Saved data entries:
****

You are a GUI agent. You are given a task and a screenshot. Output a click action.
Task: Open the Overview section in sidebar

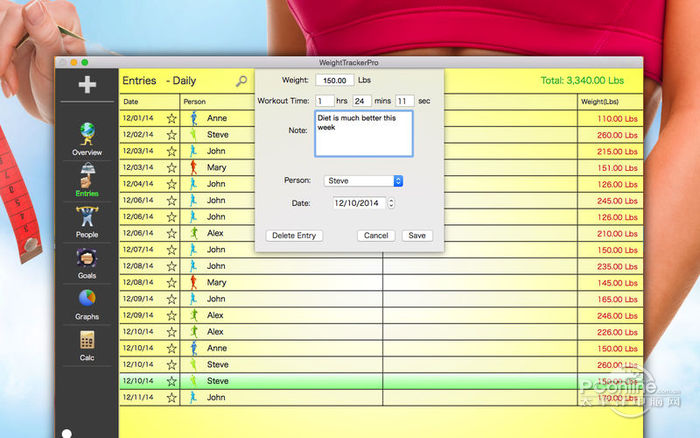click(x=87, y=138)
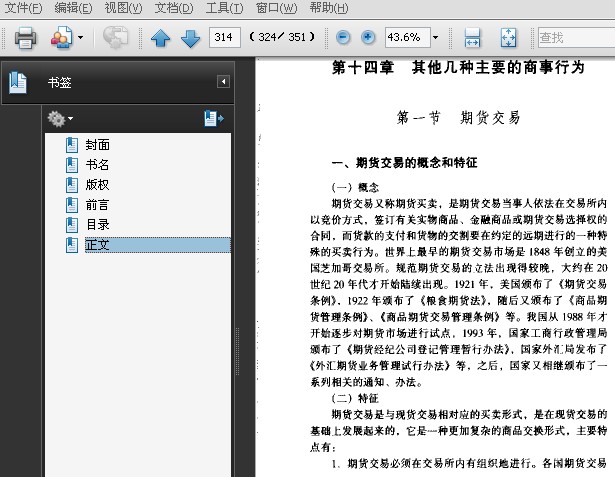615x477 pixels.
Task: Zoom out with the minus button
Action: pyautogui.click(x=343, y=38)
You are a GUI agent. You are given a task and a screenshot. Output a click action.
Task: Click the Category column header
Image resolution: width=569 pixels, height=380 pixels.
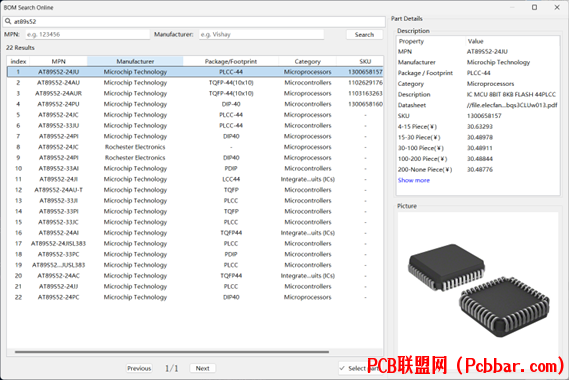[x=307, y=61]
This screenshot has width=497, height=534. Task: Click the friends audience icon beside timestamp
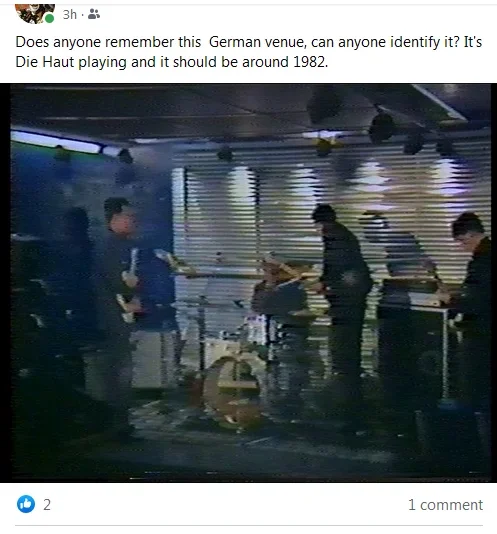point(94,14)
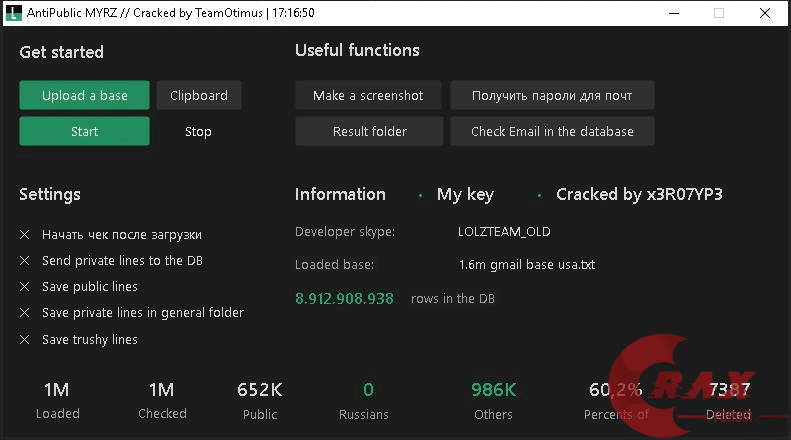Open the Cracked by x3R07YP3 tab
The width and height of the screenshot is (791, 440).
point(639,194)
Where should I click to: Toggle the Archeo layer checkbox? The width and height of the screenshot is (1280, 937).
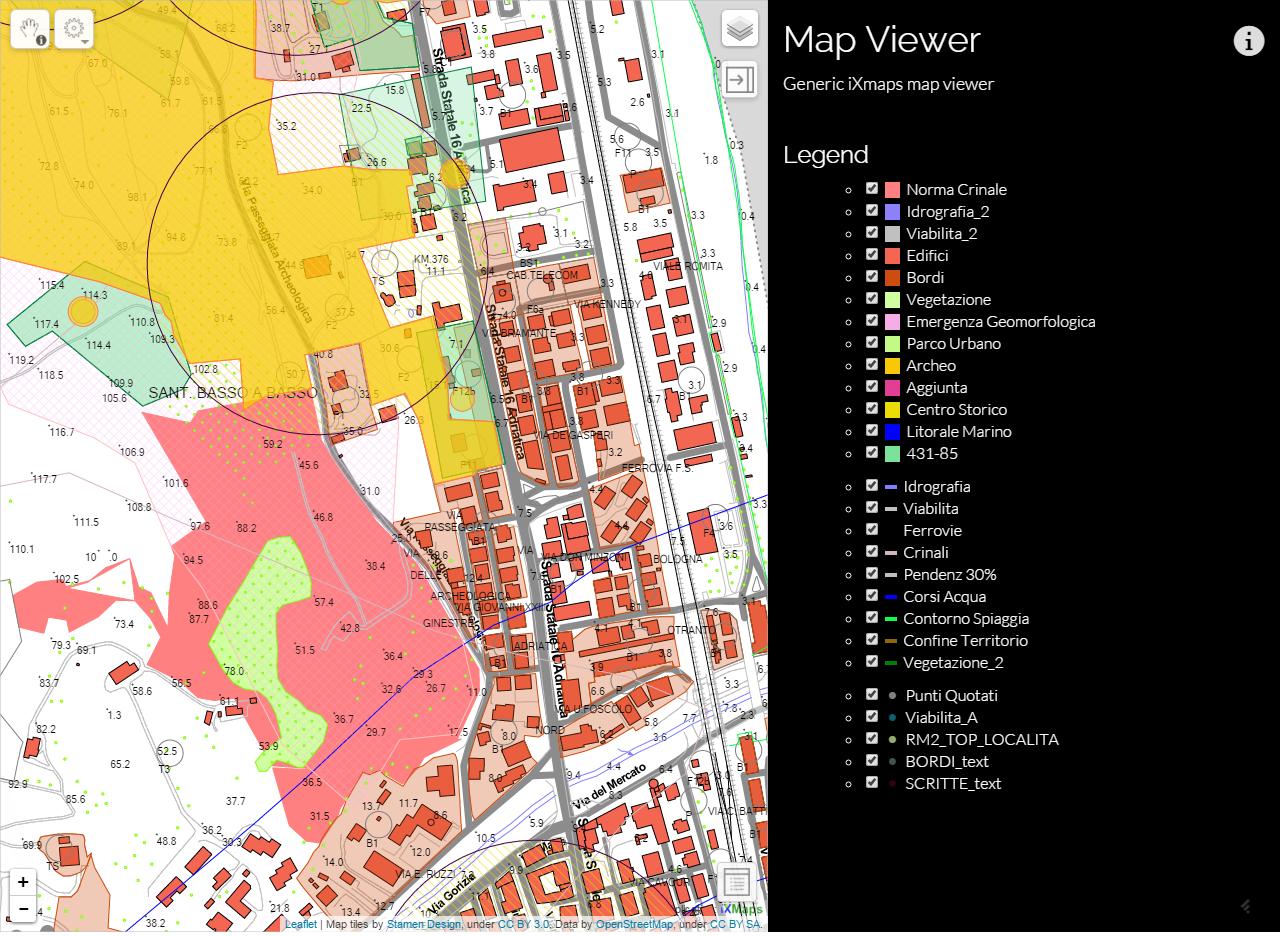pyautogui.click(x=872, y=365)
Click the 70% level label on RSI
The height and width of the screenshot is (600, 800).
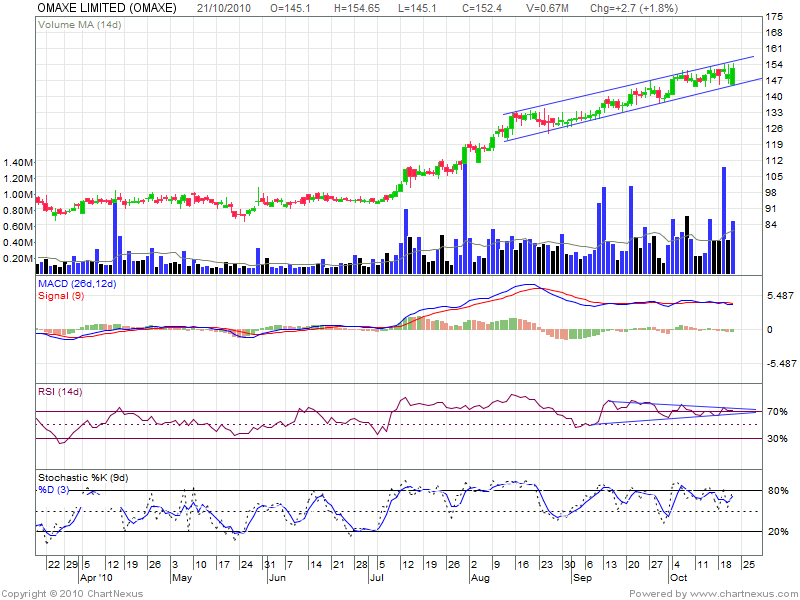(776, 411)
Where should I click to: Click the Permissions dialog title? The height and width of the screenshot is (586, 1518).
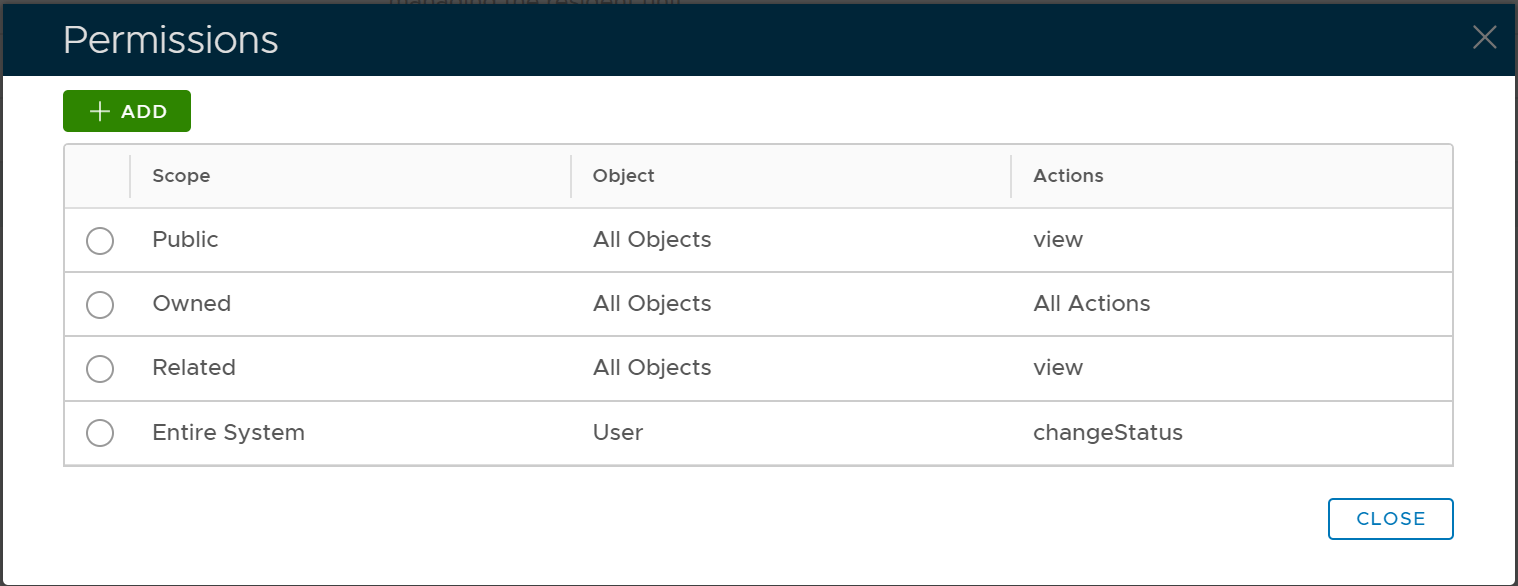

****

§ **Work request**
Your copy should hold exactly the lines from the one with "Where should I click to: Toggle" through the end of the records, both included, and no pictures.

§ **Reply to the exercise**
Where should I click to: Toggle the Archeo layer checkbox? The width and height of the screenshot is (1280, 937).
pyautogui.click(x=872, y=365)
Click the 70% level label on RSI
The height and width of the screenshot is (600, 800).
(776, 411)
Where should I click to: Click the Permissions dialog title? The height and width of the screenshot is (586, 1518).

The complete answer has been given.